→ Page text
────────────────────────────────────────

Effective Selling – It’s Not About You
Consulting | Fred Mills | December 10, 2009 at 7:50 pm
From Mediocre to great, what differentiates great sales people?
It is surely one of the great ironies of the selling profession that sales people are often described as being ‘great talkers’. Great sales people have to be effective communicators of course but the ‘gift of the gab’ can actually often be a hallmark of the poor sales person, not the great one.
The most effective sales people are those that LISTEN. The old adage of “two ears, one mouth, use them in that ratio” has never been more true. In our experience great salespeople differ from their more pedestrian counterparts in a number of important and significant ways.
- They listen more than they talk. (I know, we just said that, but it’s important so we repeat it again).
- They have time. It is interesting but great salespeople always seem unhurried and under no pressure – even when the customer tells them they ‘only have a minute’.
- They are not pre-occupied with ‘closing the sale’. Closing scares poor salespeople, great salespeople take the time and trouble to ask great, High-Gain questions and, because they are focused on what the customer wants and how they can solve the customer’s problems, they do not build the close up into something huge and scary in their heads. Moreover, the fear of rejection experienced by poor sales people doe snot exist for this group, they take time to determine how they can solve the customer’s problem and therefore the outcome of the call is always favourable.

────────────────────────────────────────

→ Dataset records
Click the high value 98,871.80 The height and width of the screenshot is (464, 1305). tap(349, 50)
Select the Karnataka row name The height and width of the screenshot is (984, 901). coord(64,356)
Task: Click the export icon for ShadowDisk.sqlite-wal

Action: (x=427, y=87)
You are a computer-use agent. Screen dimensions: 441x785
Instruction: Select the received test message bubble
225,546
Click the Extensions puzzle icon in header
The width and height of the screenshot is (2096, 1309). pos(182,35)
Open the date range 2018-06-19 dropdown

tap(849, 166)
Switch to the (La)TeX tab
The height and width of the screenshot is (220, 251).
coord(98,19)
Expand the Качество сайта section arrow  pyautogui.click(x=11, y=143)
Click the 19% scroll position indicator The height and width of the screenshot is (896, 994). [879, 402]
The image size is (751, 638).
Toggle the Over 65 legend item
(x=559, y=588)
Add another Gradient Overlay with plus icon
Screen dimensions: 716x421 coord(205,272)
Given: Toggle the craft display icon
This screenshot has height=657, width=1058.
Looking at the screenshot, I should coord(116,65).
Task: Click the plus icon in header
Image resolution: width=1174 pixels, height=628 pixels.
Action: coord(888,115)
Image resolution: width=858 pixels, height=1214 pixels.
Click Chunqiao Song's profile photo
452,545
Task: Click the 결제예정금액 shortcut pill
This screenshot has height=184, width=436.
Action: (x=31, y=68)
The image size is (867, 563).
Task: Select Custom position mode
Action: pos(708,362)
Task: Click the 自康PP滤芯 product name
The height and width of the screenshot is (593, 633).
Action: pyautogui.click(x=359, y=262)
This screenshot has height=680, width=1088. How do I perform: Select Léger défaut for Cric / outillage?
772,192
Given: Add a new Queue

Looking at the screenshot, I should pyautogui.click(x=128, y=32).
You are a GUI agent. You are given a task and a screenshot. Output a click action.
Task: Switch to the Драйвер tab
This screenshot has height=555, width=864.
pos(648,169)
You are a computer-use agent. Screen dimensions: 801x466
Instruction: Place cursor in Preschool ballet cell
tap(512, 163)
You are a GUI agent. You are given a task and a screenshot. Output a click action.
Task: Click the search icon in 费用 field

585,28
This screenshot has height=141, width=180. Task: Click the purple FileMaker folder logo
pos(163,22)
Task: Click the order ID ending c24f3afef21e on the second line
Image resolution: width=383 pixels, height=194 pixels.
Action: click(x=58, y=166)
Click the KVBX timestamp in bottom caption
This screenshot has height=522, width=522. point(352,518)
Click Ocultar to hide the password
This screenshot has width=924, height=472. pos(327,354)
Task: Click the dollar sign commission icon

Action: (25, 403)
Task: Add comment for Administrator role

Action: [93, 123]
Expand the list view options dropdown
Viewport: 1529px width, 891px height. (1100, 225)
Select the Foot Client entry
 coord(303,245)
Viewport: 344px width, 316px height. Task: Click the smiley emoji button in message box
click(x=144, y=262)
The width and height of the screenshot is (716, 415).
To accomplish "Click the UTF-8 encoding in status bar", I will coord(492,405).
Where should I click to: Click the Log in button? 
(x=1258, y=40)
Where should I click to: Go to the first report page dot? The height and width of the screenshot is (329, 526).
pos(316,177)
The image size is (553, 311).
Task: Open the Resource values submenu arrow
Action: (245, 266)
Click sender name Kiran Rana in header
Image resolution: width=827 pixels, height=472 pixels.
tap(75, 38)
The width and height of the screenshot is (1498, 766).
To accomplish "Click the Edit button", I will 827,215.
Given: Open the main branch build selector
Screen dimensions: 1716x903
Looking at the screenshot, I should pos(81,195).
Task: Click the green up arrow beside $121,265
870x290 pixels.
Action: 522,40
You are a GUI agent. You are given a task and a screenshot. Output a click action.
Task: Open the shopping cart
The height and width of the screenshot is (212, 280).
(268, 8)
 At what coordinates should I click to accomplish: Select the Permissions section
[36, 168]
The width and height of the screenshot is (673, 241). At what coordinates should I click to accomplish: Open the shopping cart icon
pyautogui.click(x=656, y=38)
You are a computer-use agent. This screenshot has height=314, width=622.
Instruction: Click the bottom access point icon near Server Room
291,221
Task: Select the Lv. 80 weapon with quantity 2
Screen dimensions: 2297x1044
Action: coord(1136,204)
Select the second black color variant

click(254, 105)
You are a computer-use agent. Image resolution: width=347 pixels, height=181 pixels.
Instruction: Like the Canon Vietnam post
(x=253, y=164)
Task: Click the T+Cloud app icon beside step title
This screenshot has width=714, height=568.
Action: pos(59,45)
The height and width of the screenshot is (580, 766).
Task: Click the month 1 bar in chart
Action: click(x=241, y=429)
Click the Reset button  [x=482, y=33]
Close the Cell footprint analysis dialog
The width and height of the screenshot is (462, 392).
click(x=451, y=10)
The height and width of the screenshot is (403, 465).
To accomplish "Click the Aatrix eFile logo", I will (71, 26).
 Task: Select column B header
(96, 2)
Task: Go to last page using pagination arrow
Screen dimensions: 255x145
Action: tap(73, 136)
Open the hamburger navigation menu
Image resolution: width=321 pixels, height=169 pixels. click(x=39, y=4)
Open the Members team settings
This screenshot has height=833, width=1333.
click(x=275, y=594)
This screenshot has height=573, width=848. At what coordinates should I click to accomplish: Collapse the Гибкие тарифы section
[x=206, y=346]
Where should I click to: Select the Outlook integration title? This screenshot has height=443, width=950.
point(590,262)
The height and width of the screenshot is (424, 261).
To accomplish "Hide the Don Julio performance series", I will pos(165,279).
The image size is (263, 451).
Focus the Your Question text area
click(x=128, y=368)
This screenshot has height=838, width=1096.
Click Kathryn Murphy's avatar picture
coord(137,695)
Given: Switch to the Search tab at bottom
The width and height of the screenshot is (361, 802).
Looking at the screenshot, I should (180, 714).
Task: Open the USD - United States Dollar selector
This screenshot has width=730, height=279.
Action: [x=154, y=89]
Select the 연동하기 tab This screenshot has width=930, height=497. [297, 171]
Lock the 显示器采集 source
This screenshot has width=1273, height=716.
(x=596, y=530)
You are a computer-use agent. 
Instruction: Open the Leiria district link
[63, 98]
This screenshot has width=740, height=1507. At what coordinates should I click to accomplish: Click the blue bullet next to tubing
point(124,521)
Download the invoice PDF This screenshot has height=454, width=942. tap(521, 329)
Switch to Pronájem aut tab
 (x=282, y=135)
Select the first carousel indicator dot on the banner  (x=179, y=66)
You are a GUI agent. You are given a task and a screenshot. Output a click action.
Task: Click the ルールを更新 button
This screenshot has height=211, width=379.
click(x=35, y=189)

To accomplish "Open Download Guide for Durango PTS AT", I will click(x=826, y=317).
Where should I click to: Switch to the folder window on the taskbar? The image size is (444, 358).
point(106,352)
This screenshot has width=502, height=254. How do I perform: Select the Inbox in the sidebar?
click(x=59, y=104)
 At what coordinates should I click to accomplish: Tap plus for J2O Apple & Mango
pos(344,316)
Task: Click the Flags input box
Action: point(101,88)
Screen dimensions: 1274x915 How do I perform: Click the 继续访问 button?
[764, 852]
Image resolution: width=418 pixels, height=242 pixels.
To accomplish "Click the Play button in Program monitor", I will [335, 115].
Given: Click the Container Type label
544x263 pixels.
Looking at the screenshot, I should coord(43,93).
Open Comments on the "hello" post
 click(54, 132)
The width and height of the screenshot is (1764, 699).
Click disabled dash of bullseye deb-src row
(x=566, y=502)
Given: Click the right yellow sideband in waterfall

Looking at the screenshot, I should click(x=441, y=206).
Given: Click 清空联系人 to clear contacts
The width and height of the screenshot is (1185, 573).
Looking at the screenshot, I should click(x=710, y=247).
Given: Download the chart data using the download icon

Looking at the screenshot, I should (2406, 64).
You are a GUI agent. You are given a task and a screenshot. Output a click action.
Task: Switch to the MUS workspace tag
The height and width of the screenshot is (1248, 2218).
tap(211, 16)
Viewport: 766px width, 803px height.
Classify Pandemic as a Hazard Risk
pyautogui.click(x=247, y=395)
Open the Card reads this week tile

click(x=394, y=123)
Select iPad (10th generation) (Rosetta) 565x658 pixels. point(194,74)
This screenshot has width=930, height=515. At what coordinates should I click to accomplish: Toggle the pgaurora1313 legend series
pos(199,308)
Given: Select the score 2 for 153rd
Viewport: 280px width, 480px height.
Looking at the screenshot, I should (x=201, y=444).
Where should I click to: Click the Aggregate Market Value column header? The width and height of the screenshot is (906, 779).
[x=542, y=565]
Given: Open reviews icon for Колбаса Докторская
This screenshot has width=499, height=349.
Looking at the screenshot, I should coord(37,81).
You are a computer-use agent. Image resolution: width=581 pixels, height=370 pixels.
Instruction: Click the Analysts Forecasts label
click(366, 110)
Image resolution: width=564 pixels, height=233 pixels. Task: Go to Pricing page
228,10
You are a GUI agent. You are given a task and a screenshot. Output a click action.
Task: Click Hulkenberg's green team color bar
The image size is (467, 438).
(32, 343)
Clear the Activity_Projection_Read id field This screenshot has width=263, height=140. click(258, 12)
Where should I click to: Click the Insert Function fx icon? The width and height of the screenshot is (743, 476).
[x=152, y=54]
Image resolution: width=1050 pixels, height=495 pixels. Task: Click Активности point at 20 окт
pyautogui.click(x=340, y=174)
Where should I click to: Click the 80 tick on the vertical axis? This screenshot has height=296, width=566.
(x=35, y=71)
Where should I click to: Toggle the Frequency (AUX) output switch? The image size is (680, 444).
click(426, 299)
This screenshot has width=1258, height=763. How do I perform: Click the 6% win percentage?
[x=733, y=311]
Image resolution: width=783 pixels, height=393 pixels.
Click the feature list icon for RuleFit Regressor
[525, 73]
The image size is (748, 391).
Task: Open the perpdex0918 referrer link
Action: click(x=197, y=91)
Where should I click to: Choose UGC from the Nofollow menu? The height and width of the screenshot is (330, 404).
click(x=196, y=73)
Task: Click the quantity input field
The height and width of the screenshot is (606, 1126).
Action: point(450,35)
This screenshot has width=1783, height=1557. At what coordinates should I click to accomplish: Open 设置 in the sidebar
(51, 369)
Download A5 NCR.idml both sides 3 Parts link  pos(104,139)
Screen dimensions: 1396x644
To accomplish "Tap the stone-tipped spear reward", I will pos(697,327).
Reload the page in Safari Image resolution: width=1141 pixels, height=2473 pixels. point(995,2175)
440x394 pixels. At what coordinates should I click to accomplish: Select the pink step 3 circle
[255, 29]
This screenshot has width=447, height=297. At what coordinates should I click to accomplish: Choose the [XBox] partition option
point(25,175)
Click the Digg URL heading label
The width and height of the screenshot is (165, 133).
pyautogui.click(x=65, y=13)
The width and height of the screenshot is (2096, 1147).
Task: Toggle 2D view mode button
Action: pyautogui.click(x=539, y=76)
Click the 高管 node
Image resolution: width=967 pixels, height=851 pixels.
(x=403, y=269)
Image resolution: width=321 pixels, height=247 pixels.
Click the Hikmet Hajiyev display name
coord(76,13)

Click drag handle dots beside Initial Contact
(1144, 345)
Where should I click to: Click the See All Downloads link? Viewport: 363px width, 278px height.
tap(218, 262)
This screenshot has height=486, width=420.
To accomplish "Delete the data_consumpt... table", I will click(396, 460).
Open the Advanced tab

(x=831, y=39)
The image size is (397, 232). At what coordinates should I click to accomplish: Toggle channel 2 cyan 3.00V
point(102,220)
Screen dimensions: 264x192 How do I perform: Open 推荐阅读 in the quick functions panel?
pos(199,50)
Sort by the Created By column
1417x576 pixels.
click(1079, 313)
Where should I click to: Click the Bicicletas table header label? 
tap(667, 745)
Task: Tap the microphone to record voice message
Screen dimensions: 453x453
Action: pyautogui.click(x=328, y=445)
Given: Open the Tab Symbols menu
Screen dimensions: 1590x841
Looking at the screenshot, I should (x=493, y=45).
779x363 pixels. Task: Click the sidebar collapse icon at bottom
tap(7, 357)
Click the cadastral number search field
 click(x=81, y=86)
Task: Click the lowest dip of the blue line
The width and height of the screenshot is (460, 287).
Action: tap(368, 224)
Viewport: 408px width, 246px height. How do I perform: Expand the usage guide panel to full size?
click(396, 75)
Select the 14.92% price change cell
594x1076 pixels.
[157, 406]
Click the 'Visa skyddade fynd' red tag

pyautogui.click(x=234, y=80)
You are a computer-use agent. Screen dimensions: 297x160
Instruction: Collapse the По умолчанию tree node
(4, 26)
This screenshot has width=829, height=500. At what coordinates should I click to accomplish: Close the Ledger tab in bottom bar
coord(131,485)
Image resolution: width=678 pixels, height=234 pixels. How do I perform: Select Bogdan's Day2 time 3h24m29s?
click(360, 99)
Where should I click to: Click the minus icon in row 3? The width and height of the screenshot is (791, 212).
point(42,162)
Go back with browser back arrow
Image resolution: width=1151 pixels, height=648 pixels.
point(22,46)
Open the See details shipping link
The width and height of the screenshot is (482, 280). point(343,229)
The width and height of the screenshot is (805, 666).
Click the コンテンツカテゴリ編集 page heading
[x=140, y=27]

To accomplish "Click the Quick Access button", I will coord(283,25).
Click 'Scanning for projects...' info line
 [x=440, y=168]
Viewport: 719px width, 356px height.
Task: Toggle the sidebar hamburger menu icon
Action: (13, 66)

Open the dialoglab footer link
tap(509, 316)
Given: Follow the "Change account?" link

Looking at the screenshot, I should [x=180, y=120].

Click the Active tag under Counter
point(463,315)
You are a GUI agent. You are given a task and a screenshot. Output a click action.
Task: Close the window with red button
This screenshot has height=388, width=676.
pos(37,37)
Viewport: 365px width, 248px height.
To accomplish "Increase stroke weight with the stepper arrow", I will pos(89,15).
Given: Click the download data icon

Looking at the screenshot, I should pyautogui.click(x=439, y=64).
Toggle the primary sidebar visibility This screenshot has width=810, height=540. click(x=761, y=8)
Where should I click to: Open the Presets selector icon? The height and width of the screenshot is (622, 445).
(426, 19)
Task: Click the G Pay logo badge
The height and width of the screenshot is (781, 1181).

────────────────────────────────────────

In the article on effective selling, how do great salespeople seem even when a customer says they only have a minute?

They always seem unhurried and under no pressure.